* _Fragmento seleccionado_:
B. ¿Cómo aparece el entusiasmo amoroso? El
flujo de la pasión.
1º. “El que
acaba de ser iniciado, el que contempló muchas de las realidades de entonces”
(en la otra vida), “cuando divisa un
rostro divino que es una buena imitación
de la Belleza, o bien la hermosura de un cuerpo, siente en
primer lugar un escalofrío, y es
invadido por uno de sus espantos de antaño. Luego, al contemplarlo, lo
reverencia como a una divinidad”.
2º. “A
continuación del escalofrío, se opera en él un cambio que le produce un sudor y
un acaloramiento inusitado. Pues se
calienta al recibir por medio de los ojos la emanación de la belleza”.
3ª. Después “la
caña del ala se hincha y se pone a crecer desde su raíz por debajo (…) del ala; pues toda ella era antaño alada (…) y esos síntomas que
muestran los que están echando los dientes cuando éstos están a punto de salir,
ese prurito y esa irritación en torno a las encías, los
ofrece exactamente iguales el alma que está empezando a echar las alas”.
4º. “Siempre que
pone su vista en la belleza del amado, al recoger de él unas particulas
que vienen a ella en forma de corriente
–y por eso precisamente se les da el nombre de ‘flujo de la pasión’-, se reanima y calienta, se alivia en sus penas y
se alegra”.
“Pero, cuando queda separada y se seca,
secándose con ella los agujeros de salida por donde surge el plumaje, se cierran e impiden el paso a los brotes de las alas. Quedan éstos encerrados
juntamente con el ‘flujo de pasión’,
brincan como un pulso febril, y
golpea cada uno el orificio que tiene frente a sí (…)”.

* _Entradas registradas_:
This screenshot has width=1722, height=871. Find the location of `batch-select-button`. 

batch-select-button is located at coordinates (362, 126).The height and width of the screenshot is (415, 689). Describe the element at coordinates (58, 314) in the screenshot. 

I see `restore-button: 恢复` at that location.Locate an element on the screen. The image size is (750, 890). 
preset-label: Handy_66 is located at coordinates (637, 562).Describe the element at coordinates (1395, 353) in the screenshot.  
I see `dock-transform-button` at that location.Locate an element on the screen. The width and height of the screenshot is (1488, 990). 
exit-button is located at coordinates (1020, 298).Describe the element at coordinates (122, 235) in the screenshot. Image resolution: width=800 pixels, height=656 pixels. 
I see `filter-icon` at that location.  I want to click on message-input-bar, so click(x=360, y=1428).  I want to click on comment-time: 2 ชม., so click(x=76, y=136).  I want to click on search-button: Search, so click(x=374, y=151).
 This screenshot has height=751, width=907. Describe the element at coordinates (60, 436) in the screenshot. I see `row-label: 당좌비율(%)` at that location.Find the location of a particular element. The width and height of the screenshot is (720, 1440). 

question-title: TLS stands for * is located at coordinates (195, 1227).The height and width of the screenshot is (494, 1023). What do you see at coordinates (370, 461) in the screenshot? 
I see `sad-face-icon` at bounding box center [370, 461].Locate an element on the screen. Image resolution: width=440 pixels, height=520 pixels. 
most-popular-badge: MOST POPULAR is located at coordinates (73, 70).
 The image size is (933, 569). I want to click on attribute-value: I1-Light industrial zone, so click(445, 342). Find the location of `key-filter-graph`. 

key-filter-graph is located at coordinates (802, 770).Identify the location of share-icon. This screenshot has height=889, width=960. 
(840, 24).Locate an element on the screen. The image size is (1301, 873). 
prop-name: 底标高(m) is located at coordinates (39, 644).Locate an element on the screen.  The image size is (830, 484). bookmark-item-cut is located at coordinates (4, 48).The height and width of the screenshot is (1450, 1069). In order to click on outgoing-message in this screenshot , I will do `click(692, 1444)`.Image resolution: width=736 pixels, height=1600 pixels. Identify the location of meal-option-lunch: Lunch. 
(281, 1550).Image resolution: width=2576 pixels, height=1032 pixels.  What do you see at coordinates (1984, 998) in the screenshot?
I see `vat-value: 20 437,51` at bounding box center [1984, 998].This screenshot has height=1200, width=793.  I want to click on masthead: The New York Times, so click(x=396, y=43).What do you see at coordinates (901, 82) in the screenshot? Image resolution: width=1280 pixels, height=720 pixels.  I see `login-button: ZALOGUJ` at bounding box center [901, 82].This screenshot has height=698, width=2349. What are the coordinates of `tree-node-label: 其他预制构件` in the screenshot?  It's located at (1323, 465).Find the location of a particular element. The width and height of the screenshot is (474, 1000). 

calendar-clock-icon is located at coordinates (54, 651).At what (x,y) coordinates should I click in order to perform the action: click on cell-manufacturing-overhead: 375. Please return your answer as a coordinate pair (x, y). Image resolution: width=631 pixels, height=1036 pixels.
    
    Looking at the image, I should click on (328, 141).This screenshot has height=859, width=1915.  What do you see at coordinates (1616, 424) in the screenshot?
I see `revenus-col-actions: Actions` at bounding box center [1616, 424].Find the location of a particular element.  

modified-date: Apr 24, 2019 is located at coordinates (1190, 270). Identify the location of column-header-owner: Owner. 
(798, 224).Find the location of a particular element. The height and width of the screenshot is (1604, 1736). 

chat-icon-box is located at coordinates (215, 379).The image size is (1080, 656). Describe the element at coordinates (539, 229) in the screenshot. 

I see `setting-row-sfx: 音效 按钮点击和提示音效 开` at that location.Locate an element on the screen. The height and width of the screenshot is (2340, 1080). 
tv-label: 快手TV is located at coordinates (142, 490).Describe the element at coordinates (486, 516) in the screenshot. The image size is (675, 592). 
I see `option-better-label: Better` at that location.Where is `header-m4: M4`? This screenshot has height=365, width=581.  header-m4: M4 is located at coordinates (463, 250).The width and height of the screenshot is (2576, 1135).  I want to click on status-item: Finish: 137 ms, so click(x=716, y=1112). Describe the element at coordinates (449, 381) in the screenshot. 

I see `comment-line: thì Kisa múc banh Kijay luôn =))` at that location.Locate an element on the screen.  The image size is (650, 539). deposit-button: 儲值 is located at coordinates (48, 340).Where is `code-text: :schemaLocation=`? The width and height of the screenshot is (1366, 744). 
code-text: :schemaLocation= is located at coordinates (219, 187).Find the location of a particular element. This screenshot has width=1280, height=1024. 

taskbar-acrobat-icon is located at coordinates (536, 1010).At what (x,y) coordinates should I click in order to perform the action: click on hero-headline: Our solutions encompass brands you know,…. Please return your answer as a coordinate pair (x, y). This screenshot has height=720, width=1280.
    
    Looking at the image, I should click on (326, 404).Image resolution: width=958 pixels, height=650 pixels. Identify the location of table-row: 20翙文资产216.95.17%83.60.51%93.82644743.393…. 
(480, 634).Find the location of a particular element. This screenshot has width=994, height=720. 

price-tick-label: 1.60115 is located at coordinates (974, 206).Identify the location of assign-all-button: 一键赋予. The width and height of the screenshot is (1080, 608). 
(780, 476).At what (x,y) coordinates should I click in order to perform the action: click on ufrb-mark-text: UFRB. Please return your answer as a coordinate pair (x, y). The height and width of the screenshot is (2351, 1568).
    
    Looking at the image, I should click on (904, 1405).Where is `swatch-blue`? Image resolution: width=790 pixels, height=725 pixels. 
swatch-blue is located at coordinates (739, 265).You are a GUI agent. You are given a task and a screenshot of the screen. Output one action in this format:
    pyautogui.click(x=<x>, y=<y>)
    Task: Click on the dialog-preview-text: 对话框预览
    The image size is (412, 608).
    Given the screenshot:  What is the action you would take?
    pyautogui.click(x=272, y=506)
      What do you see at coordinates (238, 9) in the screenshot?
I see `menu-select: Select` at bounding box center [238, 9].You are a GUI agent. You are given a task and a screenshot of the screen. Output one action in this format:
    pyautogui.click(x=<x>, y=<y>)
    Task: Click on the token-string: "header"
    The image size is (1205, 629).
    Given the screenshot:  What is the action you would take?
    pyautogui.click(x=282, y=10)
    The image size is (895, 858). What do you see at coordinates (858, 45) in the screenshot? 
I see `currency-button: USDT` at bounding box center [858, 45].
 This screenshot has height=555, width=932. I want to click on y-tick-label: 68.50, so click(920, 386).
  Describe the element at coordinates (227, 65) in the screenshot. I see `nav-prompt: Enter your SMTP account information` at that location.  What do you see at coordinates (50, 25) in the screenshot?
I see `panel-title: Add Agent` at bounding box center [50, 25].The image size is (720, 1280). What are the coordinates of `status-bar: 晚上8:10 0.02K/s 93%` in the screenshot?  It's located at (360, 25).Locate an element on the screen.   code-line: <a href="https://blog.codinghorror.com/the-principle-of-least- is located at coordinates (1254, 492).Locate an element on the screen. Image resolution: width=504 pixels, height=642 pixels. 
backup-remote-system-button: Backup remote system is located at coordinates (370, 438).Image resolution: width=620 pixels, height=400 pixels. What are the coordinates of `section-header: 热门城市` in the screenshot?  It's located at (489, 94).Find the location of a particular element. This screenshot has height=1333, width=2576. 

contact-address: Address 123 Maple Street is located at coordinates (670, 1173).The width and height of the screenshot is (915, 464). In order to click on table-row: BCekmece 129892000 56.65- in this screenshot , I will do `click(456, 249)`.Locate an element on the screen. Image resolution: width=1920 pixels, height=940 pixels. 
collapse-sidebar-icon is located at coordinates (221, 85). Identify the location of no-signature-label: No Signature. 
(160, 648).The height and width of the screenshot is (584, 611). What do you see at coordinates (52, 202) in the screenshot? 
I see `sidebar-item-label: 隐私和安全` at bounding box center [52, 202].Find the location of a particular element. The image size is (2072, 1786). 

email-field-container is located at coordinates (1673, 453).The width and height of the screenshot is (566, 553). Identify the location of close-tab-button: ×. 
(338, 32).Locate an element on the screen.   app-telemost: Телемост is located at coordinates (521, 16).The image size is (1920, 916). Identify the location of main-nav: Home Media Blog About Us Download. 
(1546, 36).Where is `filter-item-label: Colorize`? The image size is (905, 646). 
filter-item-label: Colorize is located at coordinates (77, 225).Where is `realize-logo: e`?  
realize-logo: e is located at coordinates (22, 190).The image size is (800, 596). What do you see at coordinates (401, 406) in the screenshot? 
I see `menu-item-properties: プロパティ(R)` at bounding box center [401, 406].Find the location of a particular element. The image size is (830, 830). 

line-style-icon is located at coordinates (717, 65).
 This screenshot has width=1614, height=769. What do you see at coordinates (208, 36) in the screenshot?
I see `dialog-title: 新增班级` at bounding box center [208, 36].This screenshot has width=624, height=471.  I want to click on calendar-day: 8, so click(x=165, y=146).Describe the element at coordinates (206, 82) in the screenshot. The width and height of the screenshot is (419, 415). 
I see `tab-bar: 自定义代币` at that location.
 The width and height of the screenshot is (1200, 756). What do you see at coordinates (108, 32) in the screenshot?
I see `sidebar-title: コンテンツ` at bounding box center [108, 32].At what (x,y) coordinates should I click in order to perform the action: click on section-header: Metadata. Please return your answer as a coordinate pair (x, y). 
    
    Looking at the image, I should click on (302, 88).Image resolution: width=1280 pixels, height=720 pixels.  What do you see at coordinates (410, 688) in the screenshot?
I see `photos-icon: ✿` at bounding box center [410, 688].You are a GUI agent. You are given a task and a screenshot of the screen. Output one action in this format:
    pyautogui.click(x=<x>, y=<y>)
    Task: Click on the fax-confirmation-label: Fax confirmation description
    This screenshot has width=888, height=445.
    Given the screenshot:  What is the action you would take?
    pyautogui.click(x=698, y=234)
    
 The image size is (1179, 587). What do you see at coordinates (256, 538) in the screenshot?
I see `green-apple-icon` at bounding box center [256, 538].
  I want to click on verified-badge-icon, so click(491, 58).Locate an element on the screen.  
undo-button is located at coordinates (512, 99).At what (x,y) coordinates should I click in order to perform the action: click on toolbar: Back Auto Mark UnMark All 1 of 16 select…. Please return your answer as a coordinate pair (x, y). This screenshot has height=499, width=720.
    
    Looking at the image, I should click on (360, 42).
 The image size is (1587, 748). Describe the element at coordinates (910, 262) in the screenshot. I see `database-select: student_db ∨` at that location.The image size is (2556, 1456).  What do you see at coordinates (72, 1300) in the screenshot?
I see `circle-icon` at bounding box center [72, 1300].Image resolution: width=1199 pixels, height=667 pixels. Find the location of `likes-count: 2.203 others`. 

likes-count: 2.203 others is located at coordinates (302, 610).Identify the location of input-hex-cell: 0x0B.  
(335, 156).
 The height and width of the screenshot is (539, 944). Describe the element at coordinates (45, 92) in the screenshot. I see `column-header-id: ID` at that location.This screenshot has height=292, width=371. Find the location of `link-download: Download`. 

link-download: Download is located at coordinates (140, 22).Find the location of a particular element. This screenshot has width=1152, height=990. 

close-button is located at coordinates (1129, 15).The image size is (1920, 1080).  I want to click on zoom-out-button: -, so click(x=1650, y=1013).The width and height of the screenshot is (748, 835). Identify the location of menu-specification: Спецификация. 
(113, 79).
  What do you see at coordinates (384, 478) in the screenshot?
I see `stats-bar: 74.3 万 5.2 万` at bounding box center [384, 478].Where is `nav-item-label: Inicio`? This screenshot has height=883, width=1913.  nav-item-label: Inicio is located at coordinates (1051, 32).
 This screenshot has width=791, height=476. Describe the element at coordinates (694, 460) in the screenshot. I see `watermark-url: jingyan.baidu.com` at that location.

* _Tarea_:
Responde estas preguntas sobre el fragmento acerca del entusiasmo amoroso:
1. ¿Qué siente en primer lugar el recién iniciado cuando divisa un rostro divino o la hermosura de un cuerpo?
2. ¿Por qué se calienta tras el escalofrío?
3. ¿Qué nombre se da a las partículas que llegan del amado en forma de corriente?

* _Solución_:
1. Siente un escalofrío y es invadido por uno de sus espantos de antaño.
2. Porque recibe por medio de los ojos la emanación de la belleza.
3. Se les llama "flujo de la pasión".